**Data items**.
- - - - - - -
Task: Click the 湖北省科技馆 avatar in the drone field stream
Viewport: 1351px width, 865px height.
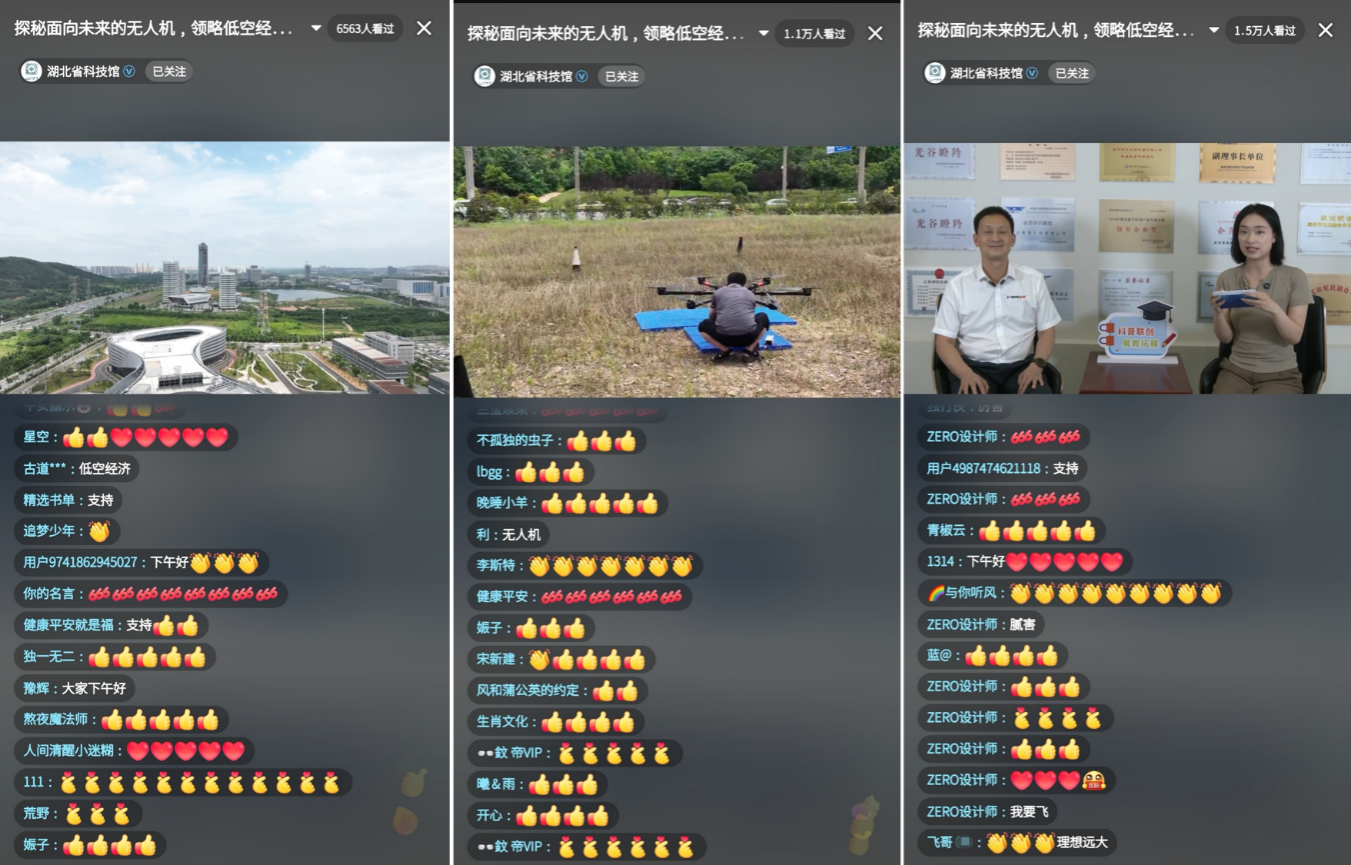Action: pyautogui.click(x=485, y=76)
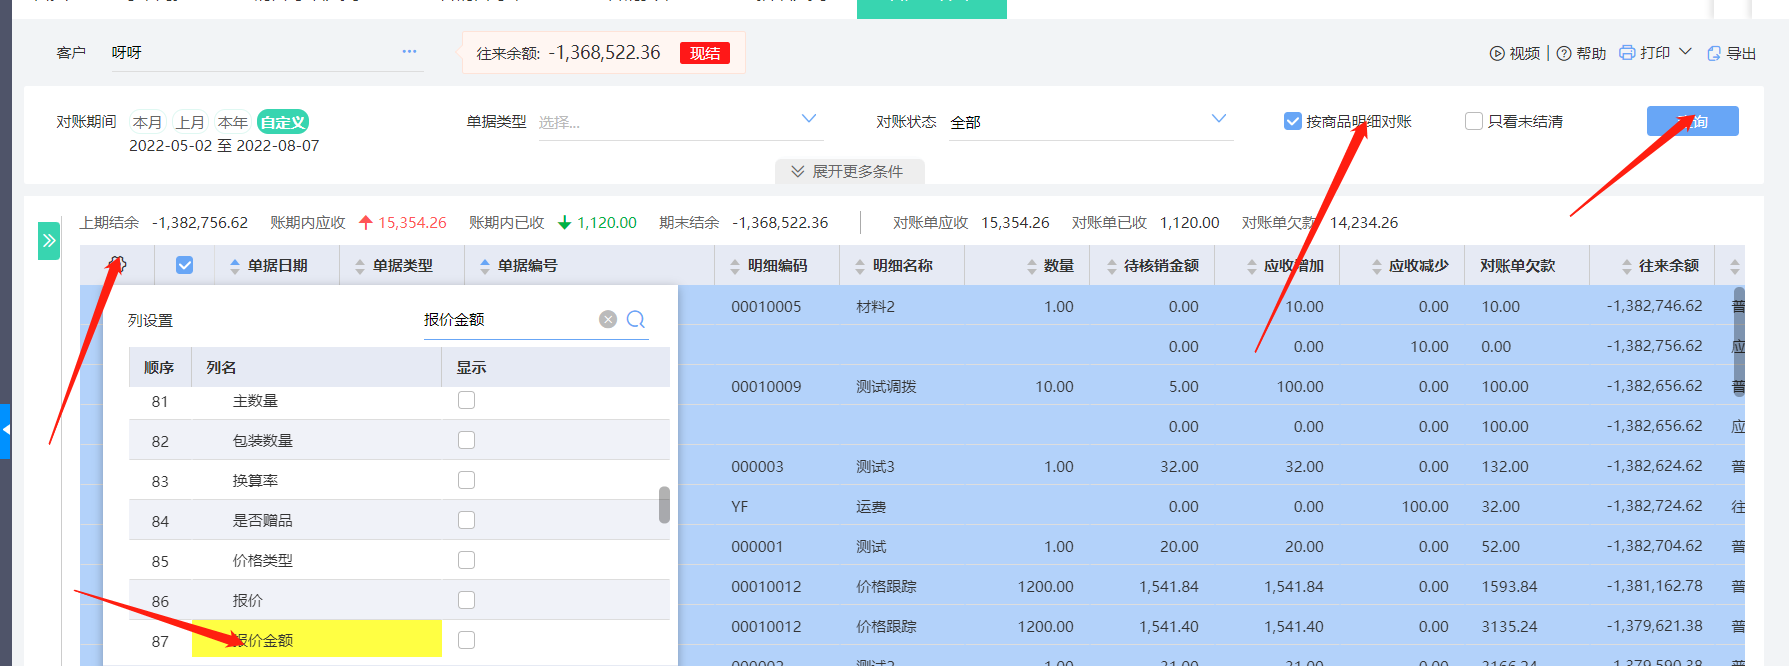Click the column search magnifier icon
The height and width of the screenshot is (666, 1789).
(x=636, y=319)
- - - - - - -
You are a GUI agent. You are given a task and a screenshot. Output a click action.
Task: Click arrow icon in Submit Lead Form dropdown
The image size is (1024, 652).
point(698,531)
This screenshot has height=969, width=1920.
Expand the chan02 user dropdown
- - - - - - -
Give back, exactly as written, the stretch from the line with "You are a GUI" through the line with "Expand the chan02 user dropdown", and no other lines from the records above.

You are a GUI agent. You are given a task and a screenshot. Output a click action.
Task: Click arrow icon in Submit Lead Form dropdown
The image size is (1024, 652).
point(698,531)
This screenshot has height=969, width=1920.
Expand the chan02 user dropdown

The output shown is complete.